- **What to work on**
Without changing a single word, restate the entries below.

[Material for the task — start]

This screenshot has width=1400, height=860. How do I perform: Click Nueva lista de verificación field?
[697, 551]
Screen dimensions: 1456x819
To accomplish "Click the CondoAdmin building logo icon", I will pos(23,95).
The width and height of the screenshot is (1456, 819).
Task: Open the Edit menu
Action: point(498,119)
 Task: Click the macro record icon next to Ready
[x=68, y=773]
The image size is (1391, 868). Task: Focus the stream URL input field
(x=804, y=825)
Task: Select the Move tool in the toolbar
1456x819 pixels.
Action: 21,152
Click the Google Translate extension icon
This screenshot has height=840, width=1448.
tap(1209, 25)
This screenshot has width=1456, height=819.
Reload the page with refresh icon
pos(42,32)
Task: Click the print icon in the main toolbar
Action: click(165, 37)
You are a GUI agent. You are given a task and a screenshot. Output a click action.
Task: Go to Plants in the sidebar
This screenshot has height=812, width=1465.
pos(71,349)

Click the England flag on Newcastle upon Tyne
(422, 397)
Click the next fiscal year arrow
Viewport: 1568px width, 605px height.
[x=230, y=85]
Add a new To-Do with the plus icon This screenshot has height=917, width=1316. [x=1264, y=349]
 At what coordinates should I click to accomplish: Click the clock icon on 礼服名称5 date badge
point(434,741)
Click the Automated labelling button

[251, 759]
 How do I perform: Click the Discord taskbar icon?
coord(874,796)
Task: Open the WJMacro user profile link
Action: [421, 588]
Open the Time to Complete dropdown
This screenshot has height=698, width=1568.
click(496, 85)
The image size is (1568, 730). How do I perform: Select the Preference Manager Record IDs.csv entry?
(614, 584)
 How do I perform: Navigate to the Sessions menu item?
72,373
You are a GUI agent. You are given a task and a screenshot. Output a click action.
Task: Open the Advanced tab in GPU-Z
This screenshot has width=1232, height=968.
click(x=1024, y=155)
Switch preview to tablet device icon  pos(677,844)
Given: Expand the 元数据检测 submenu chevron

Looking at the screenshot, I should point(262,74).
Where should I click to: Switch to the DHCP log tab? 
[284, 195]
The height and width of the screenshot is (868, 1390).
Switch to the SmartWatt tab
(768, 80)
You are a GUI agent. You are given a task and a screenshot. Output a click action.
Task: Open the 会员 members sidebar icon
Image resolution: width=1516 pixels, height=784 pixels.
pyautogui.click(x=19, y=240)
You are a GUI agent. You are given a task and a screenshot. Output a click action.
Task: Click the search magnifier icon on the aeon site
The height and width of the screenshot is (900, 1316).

[Material for the task — finish]

- **Solution for this problem**
This screenshot has width=1400, height=860. How do I perform: Click Nueva lista de verificación field?
[697, 551]
Screen dimensions: 1456x819
To accomplish "Click the CondoAdmin building logo icon", I will pos(23,95).
The width and height of the screenshot is (1456, 819).
Task: Open the Edit menu
Action: point(498,119)
 Task: Click the macro record icon next to Ready
[x=68, y=773]
The image size is (1391, 868). Task: Focus the stream URL input field
(x=804, y=825)
Task: Select the Move tool in the toolbar
1456x819 pixels.
Action: 21,152
Click the Google Translate extension icon
This screenshot has height=840, width=1448.
tap(1209, 25)
This screenshot has width=1456, height=819.
Reload the page with refresh icon
pos(42,32)
Task: Click the print icon in the main toolbar
Action: click(165, 37)
You are a GUI agent. You are given a task and a screenshot. Output a click action.
Task: Go to Plants in the sidebar
This screenshot has height=812, width=1465.
pos(71,349)

Click the England flag on Newcastle upon Tyne
(422, 397)
Click the next fiscal year arrow
Viewport: 1568px width, 605px height.
[x=230, y=85]
Add a new To-Do with the plus icon This screenshot has height=917, width=1316. [x=1264, y=349]
 At what coordinates should I click to accomplish: Click the clock icon on 礼服名称5 date badge
point(434,741)
Click the Automated labelling button

[251, 759]
 How do I perform: Click the Discord taskbar icon?
coord(874,796)
Task: Open the WJMacro user profile link
Action: [421, 588]
Open the Time to Complete dropdown
This screenshot has height=698, width=1568.
click(496, 85)
The image size is (1568, 730). How do I perform: Select the Preference Manager Record IDs.csv entry?
(614, 584)
 How do I perform: Navigate to the Sessions menu item?
72,373
You are a GUI agent. You are given a task and a screenshot. Output a click action.
Task: Open the Advanced tab in GPU-Z
This screenshot has width=1232, height=968.
click(x=1024, y=155)
Switch preview to tablet device icon  pos(677,844)
Given: Expand the 元数据检测 submenu chevron

Looking at the screenshot, I should point(262,74).
Where should I click to: Switch to the DHCP log tab? 
[284, 195]
The height and width of the screenshot is (868, 1390).
Switch to the SmartWatt tab
(768, 80)
You are a GUI agent. You are given a task and a screenshot. Output a click action.
Task: Open the 会员 members sidebar icon
Image resolution: width=1516 pixels, height=784 pixels.
pyautogui.click(x=19, y=240)
You are a GUI agent. You are given a task and a screenshot. Output a click action.
Task: Click the search magnifier icon on the aeon site
The height and width of the screenshot is (900, 1316).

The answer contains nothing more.